[[ Data records, beginning ]]

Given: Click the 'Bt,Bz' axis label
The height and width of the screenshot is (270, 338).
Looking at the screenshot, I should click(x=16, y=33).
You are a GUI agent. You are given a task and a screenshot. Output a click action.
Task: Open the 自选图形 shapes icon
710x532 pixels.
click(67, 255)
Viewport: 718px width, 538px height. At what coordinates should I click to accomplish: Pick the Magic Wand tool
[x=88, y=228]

[[ Data records, end ]]
[[ Data records, beginning ]]

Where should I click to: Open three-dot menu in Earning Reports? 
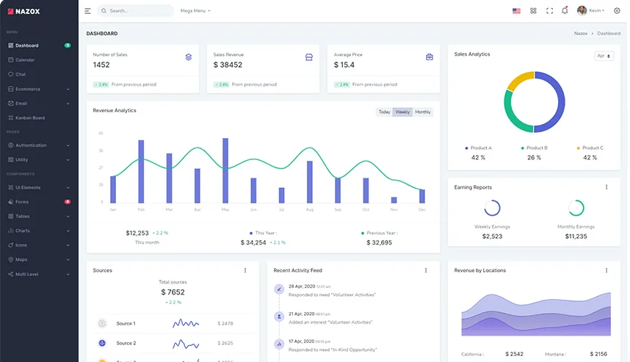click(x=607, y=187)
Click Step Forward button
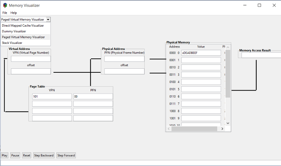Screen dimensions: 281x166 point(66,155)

[[ Data records, end ]]

_Activity_: Return the span of lines in the data above that opens at the line with "Given: Click the 'Bt,Bz' axis label" and closes at the line with "Task: Open the 自选图形 shapes icon", exactly, ends included, nothing else.

_Response for this exercise_:
Given: Click the 'Bt,Bz' axis label
The height and width of the screenshot is (270, 338).
Looking at the screenshot, I should click(x=16, y=33).
You are a GUI agent. You are given a task and a screenshot. Output a click action.
Task: Open the 自选图形 shapes icon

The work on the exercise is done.